Im Blickfeld: Viel Lärm um viel

Von Stefan Kuhn

Deutschland zahlt. So knapp könnte man das Ergebnis des EU-Gipfels zusammenfassen. Die Aussage ist durchaus richtig, aber eben auch eine Binsenweisheit. Deutschland hat schon immer gezahlt, und durch den Ausfall Großbritanniens, das ebenfalls ein bedeutender Nettozahler in den EU-Haushalt war, ist der Beitrag der Bundesrepublik logischerweise gestiegen. Deutschland investiert, wäre treffender, bisherige Bundesregierungen haben das finanzielle Engagement in der Regel als Investition in die Zukunft betrachtet. Der frühere Bundeskanzler Helmut Kohl war bekannt dafür, Unstimmigkeiten innerhalb der Europäischen Union mit dem Geldbeutel zu regeln. Das gilt auch heute noch, denn die Exportnation Deutschland profitiert am meisten von der EU. Im vergangenen Jahr gingen über zwei Drittel der deutschen Ausfuhren in EU-Länder.

Der Mammut-Gipfel von Brüssel, der immer wieder verlängert wurde und sich über vier Tage bis zum Montag hinzog, war dennoch ein besonderer. Zum ersten Mal wurde beschlossen, gemeinsam Schulden aufzunehmen. Für Berlin war das bisher ein Tabu, weil es unter den Deutschen unpopulär und deshalb in CDU und CSU politisch nicht durchsetzbar war. Das sieht seit Corona anders aus. Selbst die bayrische CSU stand hinter dem 750 Milliarden schweren Corona-Hilfsprogramm der EU. Es hat sich die Erkenntnis durchgesetzt, dass es Deutschland schadet, wenn große europäische Wirtschaftsnationen wie Frankreich, Italien und Spanien längerfristig kränkeln.

Es ist schade, dass sich eben diese Erkenntnis nicht bei den "sparsamen Vier" durchgesetzt hat. Die Niederlande, Österreich, Schweden und Dänemark wehrten sich vehement gegen das Hilfsprogramm. Im Laufe der Verhandlungen schloss sich auch Finnland den Vieren an. Es ging ihnen hauptsächlich darum, dass zwei Drittel der geplanten Gelder, also 500 Milliarden Euro, als Zuschüsse vergeben werden sollten und nur 250 Milliarden als Kredite. Doch das dürfte von vornherein Verhandlungsmasse gewesen sein. Mit dem jetzt beschlossenen Verhältnis von 390 Milliarden an Zuschüssen und 360 Milliarden an Krediten dürften beide Seiten leben können. Es bleibt allerdings ein unangenehmer Beigeschmack. Es ist klar, dass überschuldete Länder wie Italien kaum auf die Beine kommen, wenn sie weitere Schulden aufnehmen, und ausgerechnet reiche Staaten wie die "sparsamen Vier" so vehement gegen Zuschüsse wehren, wirkt äußerst unsolidarisch. Dazu kommt, dass diese Länder auch ein vitales Interesse an einer wirtschaftlichen Erholung der von Corona geplagten südeuropäischen EU-Mitglieder haben müssten. Für Österreich etwa ist Italien knapp hinter den USA drittwichtigster Handelspartner.
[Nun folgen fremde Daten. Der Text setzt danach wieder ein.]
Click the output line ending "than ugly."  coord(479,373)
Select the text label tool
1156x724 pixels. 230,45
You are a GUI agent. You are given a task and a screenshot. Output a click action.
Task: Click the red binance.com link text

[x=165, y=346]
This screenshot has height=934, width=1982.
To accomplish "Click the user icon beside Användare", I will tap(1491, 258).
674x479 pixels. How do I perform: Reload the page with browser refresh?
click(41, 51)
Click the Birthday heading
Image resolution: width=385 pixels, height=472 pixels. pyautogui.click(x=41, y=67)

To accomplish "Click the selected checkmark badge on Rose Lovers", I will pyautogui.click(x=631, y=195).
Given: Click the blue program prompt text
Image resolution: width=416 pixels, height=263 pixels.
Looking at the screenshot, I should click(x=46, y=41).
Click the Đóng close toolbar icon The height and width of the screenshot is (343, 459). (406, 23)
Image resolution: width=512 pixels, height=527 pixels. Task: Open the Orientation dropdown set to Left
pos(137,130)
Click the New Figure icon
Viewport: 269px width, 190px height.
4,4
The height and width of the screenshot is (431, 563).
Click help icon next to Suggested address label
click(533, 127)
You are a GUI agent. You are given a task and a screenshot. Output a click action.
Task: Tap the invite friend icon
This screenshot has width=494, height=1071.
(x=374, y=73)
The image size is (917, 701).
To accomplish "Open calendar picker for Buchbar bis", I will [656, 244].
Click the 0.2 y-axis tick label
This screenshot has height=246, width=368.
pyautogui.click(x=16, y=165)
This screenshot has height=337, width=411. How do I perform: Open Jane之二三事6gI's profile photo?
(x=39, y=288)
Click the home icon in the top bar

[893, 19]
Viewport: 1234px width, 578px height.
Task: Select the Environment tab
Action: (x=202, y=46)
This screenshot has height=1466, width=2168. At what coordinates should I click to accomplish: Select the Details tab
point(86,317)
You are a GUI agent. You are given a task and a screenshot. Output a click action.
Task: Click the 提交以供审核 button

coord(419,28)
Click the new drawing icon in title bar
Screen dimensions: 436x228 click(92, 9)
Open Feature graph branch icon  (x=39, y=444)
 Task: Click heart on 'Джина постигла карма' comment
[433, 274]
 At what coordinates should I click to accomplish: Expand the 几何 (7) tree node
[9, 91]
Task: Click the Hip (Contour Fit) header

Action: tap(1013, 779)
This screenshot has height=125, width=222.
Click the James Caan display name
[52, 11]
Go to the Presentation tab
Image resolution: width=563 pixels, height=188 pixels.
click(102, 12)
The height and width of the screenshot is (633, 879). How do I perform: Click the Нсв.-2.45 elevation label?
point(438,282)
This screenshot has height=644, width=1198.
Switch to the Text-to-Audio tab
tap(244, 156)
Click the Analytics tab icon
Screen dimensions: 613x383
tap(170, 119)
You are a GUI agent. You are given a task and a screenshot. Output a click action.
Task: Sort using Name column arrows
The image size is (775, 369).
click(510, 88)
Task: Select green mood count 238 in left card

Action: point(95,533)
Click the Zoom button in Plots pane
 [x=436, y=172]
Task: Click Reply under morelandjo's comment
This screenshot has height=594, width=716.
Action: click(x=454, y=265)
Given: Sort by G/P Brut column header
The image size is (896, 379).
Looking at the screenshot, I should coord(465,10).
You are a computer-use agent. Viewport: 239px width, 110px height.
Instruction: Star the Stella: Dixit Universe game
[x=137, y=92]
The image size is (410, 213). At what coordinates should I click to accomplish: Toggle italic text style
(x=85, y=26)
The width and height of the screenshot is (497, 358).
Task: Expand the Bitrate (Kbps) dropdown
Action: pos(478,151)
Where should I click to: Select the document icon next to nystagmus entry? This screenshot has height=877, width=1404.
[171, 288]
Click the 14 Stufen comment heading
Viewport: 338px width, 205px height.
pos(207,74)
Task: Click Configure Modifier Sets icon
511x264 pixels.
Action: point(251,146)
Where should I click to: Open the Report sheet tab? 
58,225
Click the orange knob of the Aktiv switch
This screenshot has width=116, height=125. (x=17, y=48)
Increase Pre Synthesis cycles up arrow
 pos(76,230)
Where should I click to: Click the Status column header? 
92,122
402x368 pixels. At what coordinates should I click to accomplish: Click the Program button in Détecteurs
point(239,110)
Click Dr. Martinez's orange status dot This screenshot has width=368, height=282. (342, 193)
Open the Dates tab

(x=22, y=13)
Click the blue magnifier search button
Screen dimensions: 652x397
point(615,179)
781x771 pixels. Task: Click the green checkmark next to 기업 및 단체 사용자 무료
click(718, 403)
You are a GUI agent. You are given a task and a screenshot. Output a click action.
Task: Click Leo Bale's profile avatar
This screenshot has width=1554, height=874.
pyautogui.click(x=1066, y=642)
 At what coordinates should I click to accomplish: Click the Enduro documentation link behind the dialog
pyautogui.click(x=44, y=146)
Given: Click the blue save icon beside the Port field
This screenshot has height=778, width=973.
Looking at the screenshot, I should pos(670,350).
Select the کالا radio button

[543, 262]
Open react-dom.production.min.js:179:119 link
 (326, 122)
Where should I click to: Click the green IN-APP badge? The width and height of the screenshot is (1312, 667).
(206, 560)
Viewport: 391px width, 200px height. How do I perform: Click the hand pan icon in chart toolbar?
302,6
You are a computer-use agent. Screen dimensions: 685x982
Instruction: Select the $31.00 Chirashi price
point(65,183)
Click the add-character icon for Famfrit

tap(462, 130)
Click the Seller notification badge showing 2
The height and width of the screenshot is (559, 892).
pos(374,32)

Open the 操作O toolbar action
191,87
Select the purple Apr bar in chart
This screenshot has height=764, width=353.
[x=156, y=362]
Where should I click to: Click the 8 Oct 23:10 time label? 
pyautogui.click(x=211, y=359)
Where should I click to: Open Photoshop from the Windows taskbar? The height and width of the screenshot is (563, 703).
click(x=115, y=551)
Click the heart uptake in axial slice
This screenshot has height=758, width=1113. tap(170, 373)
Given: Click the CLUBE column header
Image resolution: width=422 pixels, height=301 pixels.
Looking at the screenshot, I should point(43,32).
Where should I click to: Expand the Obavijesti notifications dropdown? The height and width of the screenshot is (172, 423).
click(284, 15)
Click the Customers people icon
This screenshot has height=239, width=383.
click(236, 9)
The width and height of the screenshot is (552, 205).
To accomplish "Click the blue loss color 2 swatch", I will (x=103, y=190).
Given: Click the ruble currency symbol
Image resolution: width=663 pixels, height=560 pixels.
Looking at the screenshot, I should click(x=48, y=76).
Andere Anliegen der Vier waren durchaus berechtigt. Dass finanzielle Zuschüsse für die entsprechenden Länder mit wirtschaftlichen Reformen verbunden werden, versteht sich von selbst. Allerdings sollte man sich in dieser Hinsicht vor Bevormundung hüten. Die in Brüssel von Österreichs Kanzler Sebastian Kurz geäußerte Italien-Schelte mag bei FPÖ-Stammtischen in seinem Land gut ankommen, für Italiener*innen ist dies ein Affront. Dass Europa Italien hilft, könnte EU-feindliche Krakeeler wie Matteo Salvini klein halten. Kurz-sichtige überhebliche Kommentare treiben dem rechtspopulistischen Italiener Wähler zu.

Man kann dem Aufstand der Vier etwas Positives abgewinnen. Kanzler Kurz hat das euphorisch sinngemäß so ausgedrückt, dass die Kleinen sich gegen die Großen durchgesetzt haben. Das ist irgendwie sympathisch. David gegen Goliath. Vier kleine Länder gegen die vier größten EU-Volkswirtschaften Deutschland, Frankreich, Italien und Spanien. Es wäre sympathisch, wenn es um eine andere Sachfrage gegangen wäre und nicht um Mangel an Solidarität. Im Übrigen hätte auch Malta allein das Hilfsprogramm zum Fall bringen können. Bei der Entscheidung galt das Einstimmigkeitsprinzip. Jeder der 27 Mitgliedsstaaten musste zustimmen.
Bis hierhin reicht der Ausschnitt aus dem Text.